_Given passage_:
::::::::::

Paper ID: 1852
Title: M-Statistic for Kernel Change-Point Detection
Current Reviews

Submitted by Assigned_Reviewer_1

Q1: Comments to author(s). First provide a summary of the paper, and then address the following criteria: Quality, clarity, originality and significance. (For detailed reviewing guidelines, see http://nips.cc/PaperInformation/ReviewerInstructions)
The authors make a nice contribution based on the recent B-test variant instead of MMD_u, with efficient algorithms, additional analysis, and many illustrations and comparisons.

I have the following comments and suggestions:

- in what sense is the change-point detection different from outlier detection problems? (on p.3 the authors mention e.g. one-class SVM which is used also for anomaly detection). It would be good if this could be clarified in the introduction.

- Fig. 2 why are the statistics so different in (b) versus (c)? in both case one has Normal-> Laplacian while the statistics from offline versus online are quite different.

- more attention should be paid to the kernel bandwidth selection. How sensitive are the results in Fig.2 wrt this kernel bandwidth?

Only in section 5 a brief comment is given to [1] on the median trick. Some more explanation is needed in this paper on this bandwidth selection.

Q2: Please summarize your review in 1-2 sentences
M-statistic for change-point detection based on kernel methods, with characterization of tail probability and efficient on-line and off-line algorithms.

Submitted by Assigned_Reviewer_2

Q1: Comments to author(s). First provide a summary of the paper, and then address the following criteria: Quality, clarity, originality and significance. (For detailed reviewing guidelines, see http://nips.cc/PaperInformation/ReviewerInstructions)

::::::::::

_Record excerpts_:
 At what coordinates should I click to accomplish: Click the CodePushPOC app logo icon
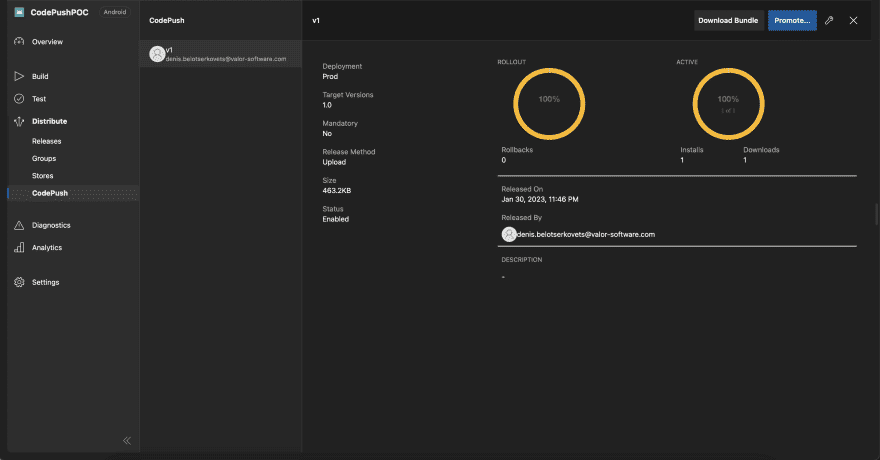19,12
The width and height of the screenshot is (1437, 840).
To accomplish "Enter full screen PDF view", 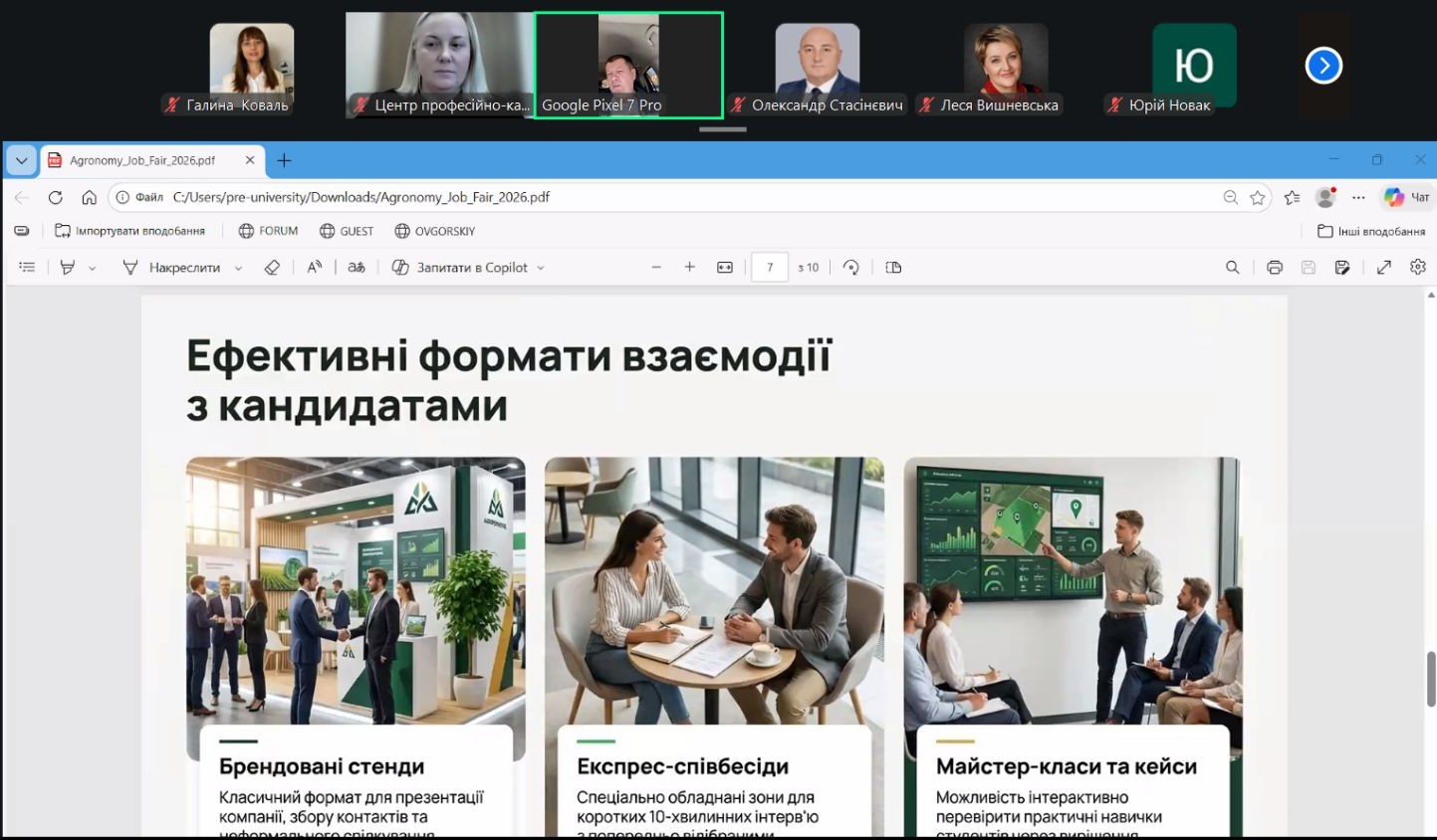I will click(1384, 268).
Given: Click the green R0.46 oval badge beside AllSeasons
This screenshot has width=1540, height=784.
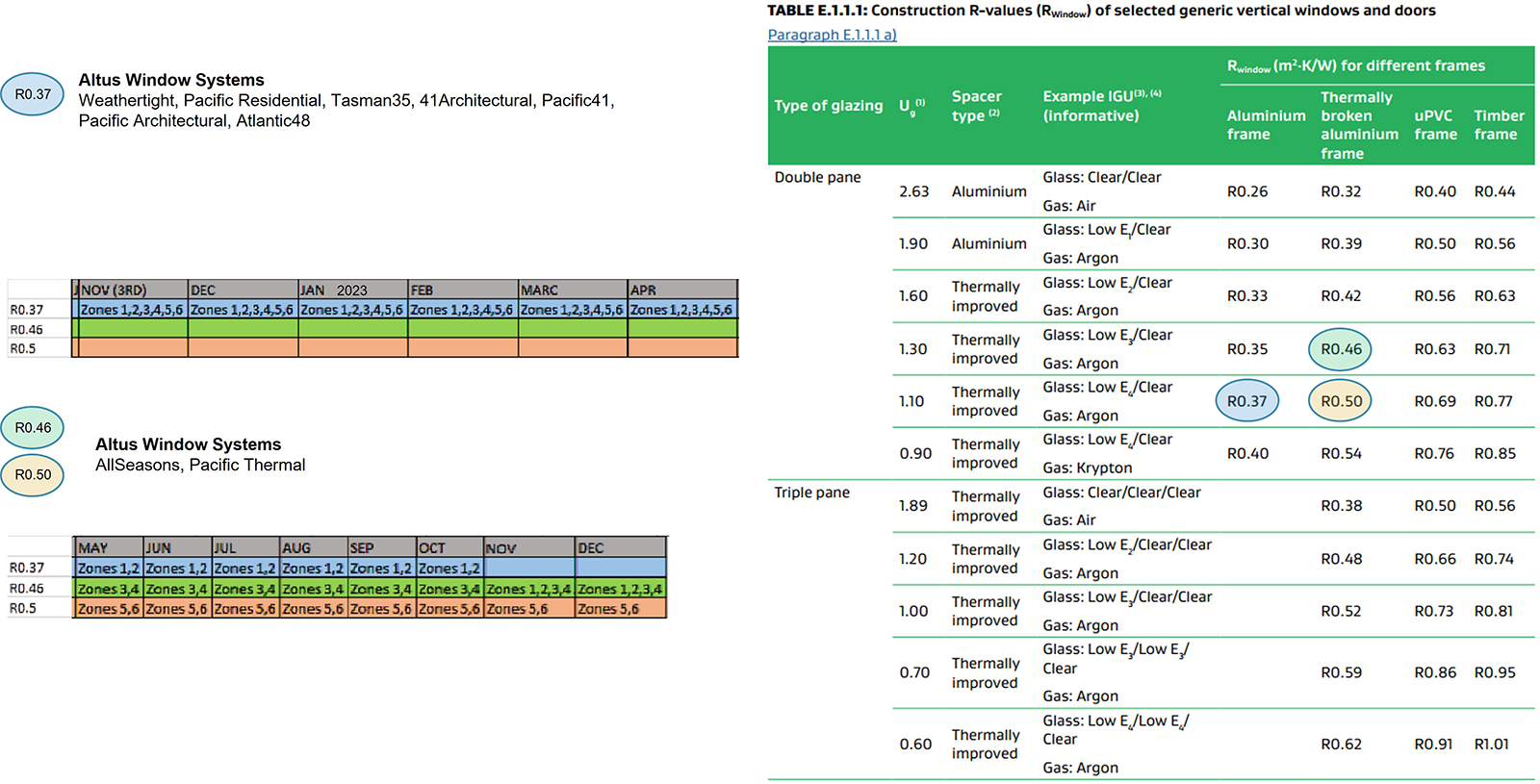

::::::::::

_Actions to take_:
(1) In the records, copy out the lines starting with the line containing "Given: Click the" and going on through the end of the records, omitting the pictures.
(2) Continue the reviews of the kernel change-point detection paper from the point where they stop.
The records have no connection to the reviews of the kernel change-point detection paper.

_Answers below_:
(1)
Given: Click the green R0.46 oval badge beside AllSeasons
This screenshot has width=1540, height=784.

(2)
-weak review-

This paper proposes two related M-statistics for change-point detection based on kernel maximum mean discrepancy. It allows to incorporate large amount of background data with only O(n) cost. Furthermore approximations to the significance level / average run length allow for an efficient way to set the change-point detection threshold without recurring to bootstrapping. These approximation are empirically evaluated on real data and the change-point detection performance is evaluated on both real and synthetic data.

The paper is very well written, structured and illustrated. The math seems to be sound and utilizes a highly sophisticated technique based on change-of-measure. The main contributions are: 1. accurate approximations to the significance level in the offline case, and average run length in the online case 2. a closed-form variance estimator

There are a few shortcomings though. First of all, the computational complexity with regard to the time horizon t is hidden in the paper. If I am correct, B_max equals t and they require O(nB^2) for each 2 < B < B_max, which implies a complexity of O(nt^3). This should be mentioned as it limits the possible applications. Secondly it is unclear why RDR is the only baseline algorithm chosen from the nonparametric change-point detection approaches mentioned in the paper.

In summary, this paper contains novel contributions and the authors do a good job in showing when this algorithm is beneficial (large amount of reference data) and that the theoretical change-point detection threshold can be used as an efficient alternative to simulation based approaches.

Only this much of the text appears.